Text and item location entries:

---

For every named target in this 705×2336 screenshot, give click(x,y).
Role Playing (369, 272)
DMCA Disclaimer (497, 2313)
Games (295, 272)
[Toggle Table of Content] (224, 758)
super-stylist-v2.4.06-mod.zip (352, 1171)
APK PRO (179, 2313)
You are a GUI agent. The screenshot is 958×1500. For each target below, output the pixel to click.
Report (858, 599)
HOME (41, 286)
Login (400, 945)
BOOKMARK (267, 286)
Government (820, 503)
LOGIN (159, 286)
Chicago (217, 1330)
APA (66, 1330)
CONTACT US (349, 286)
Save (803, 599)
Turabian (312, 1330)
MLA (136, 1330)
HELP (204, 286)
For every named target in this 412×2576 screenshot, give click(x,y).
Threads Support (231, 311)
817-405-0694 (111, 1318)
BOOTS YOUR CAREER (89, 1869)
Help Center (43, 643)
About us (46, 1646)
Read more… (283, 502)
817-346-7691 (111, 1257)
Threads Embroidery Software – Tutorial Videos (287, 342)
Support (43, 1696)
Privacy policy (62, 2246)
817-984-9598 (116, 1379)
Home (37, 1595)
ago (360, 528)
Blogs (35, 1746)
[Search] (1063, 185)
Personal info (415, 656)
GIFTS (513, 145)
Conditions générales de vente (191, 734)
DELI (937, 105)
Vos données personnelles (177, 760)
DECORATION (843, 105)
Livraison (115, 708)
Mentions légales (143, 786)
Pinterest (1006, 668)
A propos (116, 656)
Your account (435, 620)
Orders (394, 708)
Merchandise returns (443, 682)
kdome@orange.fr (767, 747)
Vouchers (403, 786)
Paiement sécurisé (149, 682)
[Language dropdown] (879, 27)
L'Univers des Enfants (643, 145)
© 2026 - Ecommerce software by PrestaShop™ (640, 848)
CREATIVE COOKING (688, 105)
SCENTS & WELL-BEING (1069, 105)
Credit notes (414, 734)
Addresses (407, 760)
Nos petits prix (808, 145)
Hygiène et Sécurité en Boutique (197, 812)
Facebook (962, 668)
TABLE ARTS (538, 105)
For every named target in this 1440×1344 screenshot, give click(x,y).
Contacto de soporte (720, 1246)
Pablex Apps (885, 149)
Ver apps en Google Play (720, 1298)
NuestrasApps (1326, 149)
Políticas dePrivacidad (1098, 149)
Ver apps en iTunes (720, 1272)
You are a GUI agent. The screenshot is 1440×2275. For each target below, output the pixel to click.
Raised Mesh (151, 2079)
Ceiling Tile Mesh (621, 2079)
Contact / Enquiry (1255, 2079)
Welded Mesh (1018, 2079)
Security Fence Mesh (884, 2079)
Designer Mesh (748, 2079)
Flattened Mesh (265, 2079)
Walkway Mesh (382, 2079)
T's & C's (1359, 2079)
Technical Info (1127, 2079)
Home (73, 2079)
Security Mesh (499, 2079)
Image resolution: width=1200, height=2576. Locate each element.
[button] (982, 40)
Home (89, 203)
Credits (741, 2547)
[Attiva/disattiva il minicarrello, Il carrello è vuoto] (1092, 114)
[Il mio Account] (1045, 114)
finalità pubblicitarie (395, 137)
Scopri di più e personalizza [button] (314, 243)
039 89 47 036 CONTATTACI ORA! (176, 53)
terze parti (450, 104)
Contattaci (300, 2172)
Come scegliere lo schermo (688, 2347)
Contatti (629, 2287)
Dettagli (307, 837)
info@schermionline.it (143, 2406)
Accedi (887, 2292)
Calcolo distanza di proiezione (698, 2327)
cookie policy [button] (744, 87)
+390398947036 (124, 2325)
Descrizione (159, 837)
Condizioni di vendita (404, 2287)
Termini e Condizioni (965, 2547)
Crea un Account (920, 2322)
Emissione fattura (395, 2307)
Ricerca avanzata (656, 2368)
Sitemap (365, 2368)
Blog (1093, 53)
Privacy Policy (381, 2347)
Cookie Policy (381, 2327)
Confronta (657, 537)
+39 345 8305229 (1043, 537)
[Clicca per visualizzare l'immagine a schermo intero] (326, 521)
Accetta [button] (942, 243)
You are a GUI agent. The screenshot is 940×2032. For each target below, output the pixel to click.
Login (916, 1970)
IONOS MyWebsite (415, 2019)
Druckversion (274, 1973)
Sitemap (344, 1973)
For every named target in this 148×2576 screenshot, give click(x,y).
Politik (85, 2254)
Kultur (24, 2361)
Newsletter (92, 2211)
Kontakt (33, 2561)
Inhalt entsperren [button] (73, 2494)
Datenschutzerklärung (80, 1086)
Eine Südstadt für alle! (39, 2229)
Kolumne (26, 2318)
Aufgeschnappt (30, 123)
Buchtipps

---

Brief:
Gather every line in the entries above that contains the string "agent", matching its case exactly.

Result of this task:
You are a GUI agent. The screenshot is 958×1500. For each target below, output the pixel to click.
You are a GUI agent. The screenshot is 1440×2275. For each target below, output the pixel to click.
You are a GUI agent. The screenshot is 940×2032. For each target below, output the pixel to click.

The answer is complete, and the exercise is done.